### [REQUIRED TASK]
Rewrite the lines between the one holding "Tap read count beside the sunghoon message" and the one holding "click(151, 391)", inclusive, swapping "Repositories" for "Branches" and leaving everything else unchanged.

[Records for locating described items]
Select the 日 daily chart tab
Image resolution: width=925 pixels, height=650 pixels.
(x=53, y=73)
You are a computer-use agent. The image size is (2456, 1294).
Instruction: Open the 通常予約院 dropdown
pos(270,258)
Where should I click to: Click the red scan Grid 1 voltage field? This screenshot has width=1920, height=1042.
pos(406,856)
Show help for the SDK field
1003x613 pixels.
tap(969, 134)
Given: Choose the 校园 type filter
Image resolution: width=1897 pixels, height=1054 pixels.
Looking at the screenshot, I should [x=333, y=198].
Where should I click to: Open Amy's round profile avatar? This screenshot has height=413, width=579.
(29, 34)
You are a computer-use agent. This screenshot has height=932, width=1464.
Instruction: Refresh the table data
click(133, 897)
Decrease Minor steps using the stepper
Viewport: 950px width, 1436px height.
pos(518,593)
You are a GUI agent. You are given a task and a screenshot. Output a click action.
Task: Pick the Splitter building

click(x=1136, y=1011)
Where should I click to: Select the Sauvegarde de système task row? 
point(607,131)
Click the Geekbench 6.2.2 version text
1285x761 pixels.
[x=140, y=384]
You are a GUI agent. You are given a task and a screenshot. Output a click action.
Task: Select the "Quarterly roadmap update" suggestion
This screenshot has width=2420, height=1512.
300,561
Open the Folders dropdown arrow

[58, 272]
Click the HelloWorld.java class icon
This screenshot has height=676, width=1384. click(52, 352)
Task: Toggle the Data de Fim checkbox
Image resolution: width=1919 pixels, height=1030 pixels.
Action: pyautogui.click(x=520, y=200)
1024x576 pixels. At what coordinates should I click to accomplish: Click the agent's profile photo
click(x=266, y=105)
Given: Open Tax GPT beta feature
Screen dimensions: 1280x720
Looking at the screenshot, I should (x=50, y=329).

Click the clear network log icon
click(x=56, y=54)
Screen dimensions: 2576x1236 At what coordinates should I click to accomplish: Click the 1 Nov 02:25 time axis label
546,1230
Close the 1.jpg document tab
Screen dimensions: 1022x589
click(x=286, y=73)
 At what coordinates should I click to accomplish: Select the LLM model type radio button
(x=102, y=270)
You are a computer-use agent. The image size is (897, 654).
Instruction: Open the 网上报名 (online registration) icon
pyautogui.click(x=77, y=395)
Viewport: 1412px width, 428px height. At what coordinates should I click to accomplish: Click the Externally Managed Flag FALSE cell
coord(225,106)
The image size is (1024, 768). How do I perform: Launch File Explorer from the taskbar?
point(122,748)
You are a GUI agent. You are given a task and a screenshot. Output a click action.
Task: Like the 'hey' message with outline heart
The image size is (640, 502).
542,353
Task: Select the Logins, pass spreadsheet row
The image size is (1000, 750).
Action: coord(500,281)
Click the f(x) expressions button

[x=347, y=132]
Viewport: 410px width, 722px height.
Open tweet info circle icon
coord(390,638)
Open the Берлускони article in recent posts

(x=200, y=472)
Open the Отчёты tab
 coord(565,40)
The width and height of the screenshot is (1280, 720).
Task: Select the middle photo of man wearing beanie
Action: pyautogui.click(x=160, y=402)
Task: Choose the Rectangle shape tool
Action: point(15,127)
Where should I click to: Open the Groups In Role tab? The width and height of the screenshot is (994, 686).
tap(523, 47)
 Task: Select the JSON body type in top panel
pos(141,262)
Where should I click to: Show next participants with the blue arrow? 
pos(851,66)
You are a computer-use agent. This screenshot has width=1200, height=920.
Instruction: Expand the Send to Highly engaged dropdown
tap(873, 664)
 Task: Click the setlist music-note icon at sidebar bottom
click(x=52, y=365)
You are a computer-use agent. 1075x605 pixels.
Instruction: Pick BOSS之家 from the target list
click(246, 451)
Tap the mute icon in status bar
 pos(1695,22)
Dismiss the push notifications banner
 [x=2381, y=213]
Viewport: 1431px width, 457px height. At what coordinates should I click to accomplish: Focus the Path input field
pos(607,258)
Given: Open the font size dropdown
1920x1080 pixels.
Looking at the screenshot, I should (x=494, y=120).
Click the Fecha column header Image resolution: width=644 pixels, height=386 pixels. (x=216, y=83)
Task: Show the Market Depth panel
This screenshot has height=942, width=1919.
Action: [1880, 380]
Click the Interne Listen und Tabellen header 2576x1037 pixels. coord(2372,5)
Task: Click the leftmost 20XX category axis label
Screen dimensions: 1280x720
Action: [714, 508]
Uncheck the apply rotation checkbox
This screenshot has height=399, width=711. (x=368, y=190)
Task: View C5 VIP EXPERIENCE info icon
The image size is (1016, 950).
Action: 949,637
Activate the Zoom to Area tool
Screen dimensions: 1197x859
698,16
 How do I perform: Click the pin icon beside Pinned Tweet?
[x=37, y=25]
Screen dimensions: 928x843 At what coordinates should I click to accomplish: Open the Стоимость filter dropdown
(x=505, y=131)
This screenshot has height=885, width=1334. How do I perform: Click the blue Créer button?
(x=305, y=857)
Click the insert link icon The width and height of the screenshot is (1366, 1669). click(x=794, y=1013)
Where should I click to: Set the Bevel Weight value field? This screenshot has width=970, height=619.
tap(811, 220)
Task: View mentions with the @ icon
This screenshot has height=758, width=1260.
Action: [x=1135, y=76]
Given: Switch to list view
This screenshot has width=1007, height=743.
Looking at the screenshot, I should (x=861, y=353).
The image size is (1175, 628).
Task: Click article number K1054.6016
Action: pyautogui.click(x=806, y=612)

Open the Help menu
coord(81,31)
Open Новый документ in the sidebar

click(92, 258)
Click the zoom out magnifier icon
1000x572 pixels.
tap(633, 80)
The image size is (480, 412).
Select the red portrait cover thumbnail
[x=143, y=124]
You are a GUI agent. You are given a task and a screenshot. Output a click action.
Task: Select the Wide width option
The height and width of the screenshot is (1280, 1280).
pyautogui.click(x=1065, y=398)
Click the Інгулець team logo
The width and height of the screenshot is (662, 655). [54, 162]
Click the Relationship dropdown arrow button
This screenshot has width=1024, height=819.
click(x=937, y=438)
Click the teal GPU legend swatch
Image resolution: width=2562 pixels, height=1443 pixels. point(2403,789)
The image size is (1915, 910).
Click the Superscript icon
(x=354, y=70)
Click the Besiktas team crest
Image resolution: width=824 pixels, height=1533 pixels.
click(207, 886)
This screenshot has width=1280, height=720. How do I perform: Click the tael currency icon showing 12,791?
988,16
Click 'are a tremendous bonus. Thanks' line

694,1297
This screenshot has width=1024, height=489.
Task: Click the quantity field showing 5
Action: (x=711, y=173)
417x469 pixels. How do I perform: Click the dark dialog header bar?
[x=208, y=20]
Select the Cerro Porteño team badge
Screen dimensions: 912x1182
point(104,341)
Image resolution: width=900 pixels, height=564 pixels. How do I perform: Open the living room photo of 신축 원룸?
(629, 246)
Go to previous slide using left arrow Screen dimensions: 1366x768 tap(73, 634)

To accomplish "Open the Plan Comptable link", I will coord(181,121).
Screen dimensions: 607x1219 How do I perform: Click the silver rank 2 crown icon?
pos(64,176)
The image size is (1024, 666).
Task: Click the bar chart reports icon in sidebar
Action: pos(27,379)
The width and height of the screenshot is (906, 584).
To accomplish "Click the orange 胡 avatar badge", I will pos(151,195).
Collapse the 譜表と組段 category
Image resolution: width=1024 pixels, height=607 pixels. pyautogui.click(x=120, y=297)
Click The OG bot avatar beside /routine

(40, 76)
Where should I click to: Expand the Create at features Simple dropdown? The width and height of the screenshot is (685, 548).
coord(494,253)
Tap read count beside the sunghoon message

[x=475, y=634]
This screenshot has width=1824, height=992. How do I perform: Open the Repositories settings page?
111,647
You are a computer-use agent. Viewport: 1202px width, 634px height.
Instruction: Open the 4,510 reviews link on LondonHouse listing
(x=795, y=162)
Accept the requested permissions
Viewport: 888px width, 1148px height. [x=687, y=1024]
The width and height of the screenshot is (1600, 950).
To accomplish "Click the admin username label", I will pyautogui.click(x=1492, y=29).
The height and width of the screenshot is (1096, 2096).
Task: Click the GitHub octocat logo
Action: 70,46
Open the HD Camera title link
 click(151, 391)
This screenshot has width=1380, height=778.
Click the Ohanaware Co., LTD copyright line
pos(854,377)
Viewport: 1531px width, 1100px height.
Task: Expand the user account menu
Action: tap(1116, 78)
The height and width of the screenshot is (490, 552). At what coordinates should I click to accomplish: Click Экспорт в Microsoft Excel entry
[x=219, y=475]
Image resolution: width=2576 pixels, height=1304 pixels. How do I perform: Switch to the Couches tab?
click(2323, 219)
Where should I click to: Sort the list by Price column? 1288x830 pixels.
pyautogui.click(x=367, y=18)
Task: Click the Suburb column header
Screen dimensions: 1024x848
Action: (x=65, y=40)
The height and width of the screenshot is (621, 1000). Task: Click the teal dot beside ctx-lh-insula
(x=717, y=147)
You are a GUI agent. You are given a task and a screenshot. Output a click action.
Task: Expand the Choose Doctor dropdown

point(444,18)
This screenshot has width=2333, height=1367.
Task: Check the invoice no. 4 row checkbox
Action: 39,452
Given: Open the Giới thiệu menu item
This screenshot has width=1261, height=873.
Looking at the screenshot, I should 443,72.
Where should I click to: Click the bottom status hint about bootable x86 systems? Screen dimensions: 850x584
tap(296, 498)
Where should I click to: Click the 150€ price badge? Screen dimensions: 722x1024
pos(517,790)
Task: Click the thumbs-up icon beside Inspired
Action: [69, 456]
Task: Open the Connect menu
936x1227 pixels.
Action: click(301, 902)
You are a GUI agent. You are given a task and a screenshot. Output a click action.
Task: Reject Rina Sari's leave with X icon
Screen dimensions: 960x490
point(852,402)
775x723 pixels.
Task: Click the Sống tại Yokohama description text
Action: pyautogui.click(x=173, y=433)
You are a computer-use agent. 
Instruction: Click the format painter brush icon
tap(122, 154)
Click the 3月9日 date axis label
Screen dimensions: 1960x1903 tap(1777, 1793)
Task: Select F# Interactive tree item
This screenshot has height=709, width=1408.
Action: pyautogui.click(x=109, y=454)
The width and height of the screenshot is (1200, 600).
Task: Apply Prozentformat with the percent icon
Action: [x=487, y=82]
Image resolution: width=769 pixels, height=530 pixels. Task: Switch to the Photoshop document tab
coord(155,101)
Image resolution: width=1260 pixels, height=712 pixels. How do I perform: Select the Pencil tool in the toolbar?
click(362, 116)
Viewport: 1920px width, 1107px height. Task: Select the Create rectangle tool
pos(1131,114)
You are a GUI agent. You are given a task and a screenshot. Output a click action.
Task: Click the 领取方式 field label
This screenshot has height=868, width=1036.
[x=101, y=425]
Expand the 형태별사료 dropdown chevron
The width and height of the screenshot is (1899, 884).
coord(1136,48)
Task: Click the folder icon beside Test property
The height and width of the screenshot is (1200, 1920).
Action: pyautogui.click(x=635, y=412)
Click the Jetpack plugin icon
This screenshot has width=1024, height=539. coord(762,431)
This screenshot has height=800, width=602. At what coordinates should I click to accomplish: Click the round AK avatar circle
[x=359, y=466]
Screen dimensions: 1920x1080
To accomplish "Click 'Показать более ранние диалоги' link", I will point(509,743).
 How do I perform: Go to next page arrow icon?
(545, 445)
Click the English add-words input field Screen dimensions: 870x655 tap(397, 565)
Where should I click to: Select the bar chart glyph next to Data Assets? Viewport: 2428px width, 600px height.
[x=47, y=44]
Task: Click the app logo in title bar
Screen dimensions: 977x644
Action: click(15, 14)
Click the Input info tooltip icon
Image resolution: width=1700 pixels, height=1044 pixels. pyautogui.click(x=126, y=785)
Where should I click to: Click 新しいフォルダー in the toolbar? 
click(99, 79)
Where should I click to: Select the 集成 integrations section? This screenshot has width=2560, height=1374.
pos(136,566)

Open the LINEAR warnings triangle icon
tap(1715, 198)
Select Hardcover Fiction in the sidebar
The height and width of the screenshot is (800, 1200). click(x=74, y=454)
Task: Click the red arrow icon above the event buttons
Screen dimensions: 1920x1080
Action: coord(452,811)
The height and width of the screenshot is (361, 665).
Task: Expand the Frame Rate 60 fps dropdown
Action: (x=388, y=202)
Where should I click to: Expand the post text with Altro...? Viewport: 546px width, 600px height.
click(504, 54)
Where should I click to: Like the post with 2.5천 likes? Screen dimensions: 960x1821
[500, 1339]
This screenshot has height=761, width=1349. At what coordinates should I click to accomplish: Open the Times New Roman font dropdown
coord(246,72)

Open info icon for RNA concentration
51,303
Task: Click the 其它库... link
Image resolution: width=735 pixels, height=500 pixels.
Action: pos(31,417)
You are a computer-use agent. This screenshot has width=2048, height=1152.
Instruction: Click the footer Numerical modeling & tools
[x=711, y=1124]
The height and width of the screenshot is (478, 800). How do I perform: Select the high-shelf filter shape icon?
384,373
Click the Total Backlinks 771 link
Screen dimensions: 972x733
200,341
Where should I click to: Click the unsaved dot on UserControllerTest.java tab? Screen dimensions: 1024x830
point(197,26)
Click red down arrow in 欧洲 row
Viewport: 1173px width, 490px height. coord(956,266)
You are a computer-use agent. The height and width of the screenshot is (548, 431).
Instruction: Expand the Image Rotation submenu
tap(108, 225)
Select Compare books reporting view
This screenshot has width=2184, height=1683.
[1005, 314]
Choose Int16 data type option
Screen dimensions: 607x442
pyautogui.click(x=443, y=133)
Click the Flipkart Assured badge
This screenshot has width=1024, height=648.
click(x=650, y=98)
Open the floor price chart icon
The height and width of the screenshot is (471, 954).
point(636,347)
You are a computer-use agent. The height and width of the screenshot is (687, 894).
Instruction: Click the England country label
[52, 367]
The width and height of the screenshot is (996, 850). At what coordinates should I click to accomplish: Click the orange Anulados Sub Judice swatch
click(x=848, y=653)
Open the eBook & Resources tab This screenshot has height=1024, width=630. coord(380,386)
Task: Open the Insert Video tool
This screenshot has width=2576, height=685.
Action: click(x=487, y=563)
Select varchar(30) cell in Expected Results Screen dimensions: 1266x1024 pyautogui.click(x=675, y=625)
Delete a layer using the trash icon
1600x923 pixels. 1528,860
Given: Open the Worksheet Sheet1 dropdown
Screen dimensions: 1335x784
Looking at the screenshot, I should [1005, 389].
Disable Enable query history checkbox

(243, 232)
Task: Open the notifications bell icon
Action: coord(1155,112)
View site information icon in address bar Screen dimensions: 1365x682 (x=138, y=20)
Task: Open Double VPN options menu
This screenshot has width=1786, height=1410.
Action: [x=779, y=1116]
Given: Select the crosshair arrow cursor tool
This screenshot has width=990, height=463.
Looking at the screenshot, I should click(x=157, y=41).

### [WRITTEN ANSWER]
Tap read count beside the sunghoon message

[x=475, y=634]
This screenshot has width=1824, height=992. How do I perform: Open the Branches settings page?
111,647
You are a computer-use agent. Viewport: 1202px width, 634px height.
Instruction: Open the 4,510 reviews link on LondonHouse listing
(x=795, y=162)
Accept the requested permissions
Viewport: 888px width, 1148px height. [x=687, y=1024]
The width and height of the screenshot is (1600, 950).
To accomplish "Click the admin username label", I will pyautogui.click(x=1492, y=29).
The height and width of the screenshot is (1096, 2096).
Task: Click the GitHub octocat logo
Action: 70,46
Open the HD Camera title link
 click(151, 391)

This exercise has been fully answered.